**Assignment**
Each line from the one containing "The image size is (1600, 1200)." to the final line of the listing below must be transcribed exactly; all others are left out.

**Working data**
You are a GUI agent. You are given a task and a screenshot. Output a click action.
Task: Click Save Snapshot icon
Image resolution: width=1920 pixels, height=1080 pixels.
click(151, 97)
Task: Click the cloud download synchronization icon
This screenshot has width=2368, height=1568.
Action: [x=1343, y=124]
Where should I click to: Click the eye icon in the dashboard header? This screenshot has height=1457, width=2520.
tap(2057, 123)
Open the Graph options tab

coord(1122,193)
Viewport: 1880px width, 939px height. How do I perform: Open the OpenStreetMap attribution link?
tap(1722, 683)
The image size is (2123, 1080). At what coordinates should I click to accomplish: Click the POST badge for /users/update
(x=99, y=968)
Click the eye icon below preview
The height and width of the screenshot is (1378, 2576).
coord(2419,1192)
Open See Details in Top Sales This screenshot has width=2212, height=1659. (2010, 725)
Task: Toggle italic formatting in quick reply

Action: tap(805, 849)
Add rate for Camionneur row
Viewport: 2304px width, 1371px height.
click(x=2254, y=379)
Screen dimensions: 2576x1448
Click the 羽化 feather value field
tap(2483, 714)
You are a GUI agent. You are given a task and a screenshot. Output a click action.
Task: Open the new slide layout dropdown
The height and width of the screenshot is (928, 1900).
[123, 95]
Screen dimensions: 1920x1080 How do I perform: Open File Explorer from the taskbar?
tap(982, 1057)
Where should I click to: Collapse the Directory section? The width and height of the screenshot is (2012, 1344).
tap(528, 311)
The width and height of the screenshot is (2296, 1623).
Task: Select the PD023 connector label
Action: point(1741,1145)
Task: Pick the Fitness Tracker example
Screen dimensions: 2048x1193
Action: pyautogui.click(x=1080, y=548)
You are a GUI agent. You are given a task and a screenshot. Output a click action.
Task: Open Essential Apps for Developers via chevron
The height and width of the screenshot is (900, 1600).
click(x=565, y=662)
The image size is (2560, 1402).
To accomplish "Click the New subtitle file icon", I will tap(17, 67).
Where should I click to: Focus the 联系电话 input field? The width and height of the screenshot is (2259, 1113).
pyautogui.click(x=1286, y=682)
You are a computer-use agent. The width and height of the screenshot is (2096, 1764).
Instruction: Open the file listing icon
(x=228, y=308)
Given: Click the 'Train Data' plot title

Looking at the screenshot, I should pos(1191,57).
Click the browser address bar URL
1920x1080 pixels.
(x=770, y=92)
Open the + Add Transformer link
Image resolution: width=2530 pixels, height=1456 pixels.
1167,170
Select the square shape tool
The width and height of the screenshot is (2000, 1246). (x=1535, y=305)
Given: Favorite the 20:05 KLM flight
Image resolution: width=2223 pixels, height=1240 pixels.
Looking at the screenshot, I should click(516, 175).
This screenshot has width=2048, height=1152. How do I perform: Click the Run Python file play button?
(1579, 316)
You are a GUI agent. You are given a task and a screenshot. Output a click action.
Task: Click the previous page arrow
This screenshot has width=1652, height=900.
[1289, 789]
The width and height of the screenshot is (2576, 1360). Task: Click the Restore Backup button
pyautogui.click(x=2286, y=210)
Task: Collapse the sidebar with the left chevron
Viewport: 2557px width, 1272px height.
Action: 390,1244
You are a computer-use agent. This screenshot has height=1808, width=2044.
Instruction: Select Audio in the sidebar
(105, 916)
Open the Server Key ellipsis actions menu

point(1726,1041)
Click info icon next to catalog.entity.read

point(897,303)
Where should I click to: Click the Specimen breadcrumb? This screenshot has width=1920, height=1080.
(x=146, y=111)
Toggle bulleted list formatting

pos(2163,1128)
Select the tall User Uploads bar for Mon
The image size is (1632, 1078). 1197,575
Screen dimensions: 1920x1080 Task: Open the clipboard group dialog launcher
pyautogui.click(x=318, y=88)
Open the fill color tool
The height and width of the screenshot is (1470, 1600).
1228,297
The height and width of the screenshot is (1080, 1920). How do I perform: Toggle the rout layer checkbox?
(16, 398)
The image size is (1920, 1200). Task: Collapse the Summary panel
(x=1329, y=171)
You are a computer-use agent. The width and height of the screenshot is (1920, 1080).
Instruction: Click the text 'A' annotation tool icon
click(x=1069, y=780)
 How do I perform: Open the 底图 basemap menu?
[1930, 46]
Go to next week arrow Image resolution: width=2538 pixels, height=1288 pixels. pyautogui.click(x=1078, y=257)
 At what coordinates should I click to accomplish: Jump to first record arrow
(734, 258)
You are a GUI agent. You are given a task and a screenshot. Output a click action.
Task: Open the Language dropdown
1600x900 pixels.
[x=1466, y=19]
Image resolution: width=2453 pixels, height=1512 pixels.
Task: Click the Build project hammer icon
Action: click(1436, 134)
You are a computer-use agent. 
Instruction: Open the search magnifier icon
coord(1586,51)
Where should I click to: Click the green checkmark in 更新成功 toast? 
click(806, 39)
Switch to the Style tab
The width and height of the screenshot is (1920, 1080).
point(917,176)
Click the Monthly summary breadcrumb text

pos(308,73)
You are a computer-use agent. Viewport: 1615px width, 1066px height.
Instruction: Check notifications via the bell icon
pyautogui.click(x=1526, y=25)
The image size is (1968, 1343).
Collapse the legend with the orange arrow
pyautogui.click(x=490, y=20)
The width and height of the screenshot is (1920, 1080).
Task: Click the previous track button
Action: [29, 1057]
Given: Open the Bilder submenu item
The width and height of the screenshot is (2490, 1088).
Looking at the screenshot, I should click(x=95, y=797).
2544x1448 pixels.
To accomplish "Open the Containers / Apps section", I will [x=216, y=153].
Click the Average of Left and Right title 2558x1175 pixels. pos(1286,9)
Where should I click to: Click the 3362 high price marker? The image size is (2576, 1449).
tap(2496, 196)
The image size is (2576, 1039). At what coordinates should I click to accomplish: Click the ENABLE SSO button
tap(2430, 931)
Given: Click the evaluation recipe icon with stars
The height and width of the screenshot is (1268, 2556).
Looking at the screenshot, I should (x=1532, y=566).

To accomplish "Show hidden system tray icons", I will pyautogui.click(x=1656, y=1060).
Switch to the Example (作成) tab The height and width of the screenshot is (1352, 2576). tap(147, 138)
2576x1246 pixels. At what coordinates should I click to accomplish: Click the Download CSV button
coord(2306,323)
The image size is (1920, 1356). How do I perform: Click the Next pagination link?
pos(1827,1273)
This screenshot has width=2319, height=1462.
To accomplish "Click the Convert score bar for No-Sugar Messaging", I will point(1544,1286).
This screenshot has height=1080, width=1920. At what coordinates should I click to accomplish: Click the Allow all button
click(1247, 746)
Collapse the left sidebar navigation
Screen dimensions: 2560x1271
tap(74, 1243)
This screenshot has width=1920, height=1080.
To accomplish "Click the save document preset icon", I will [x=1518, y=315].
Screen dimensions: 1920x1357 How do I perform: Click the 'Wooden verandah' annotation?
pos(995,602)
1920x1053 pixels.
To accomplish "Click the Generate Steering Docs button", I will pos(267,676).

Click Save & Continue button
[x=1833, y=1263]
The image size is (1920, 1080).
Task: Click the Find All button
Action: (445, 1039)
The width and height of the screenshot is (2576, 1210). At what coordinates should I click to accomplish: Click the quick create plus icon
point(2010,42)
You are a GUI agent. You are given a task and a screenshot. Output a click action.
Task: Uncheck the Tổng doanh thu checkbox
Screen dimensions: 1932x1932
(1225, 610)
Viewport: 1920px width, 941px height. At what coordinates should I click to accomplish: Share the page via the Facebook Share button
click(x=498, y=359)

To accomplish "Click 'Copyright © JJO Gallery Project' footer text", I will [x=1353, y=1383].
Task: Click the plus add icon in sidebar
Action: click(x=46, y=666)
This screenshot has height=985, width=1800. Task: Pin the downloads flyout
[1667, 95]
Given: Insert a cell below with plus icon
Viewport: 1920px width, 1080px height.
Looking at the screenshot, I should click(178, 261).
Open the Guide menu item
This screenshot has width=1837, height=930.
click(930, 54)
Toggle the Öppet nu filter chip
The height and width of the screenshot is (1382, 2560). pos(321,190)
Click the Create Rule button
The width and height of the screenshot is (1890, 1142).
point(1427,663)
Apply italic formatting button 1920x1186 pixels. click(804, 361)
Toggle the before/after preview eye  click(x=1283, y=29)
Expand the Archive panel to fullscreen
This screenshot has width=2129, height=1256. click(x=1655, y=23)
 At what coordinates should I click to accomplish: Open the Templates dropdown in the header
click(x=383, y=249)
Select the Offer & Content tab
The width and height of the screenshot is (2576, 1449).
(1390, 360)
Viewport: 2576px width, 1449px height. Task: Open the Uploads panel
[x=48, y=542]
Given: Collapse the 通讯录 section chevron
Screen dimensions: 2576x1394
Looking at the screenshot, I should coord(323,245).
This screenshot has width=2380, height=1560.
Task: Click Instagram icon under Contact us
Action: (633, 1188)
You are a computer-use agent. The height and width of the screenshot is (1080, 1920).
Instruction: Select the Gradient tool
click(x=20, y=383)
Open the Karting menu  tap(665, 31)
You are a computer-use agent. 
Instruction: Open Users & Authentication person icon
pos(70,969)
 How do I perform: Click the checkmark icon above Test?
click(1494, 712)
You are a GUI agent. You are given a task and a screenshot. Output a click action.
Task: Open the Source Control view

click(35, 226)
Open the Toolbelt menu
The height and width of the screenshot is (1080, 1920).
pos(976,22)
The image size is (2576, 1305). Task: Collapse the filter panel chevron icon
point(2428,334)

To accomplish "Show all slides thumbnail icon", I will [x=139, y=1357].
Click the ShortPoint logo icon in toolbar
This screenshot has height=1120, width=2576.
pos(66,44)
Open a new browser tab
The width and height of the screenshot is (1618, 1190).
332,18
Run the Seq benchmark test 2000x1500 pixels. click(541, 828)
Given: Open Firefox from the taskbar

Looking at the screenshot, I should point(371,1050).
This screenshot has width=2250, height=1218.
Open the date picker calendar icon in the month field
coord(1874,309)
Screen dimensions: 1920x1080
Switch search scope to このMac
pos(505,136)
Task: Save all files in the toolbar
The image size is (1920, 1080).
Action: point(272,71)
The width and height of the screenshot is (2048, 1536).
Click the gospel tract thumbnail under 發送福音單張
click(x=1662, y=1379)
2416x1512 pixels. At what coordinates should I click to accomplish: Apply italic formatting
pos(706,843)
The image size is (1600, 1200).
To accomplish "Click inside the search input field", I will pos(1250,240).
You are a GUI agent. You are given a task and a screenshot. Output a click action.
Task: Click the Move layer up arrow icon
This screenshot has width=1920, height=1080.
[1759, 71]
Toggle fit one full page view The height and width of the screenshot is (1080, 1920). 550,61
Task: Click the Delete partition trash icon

**Answer below**
The image size is (1600, 1200).
To accomplish "Click inside the search input field", I will pos(1250,240).
You are a GUI agent. You are given a task and a screenshot. Output a click action.
Task: Click the Move layer up arrow icon
This screenshot has width=1920, height=1080.
[1759, 71]
Toggle fit one full page view The height and width of the screenshot is (1080, 1920). 550,61
Task: Click the Delete partition trash icon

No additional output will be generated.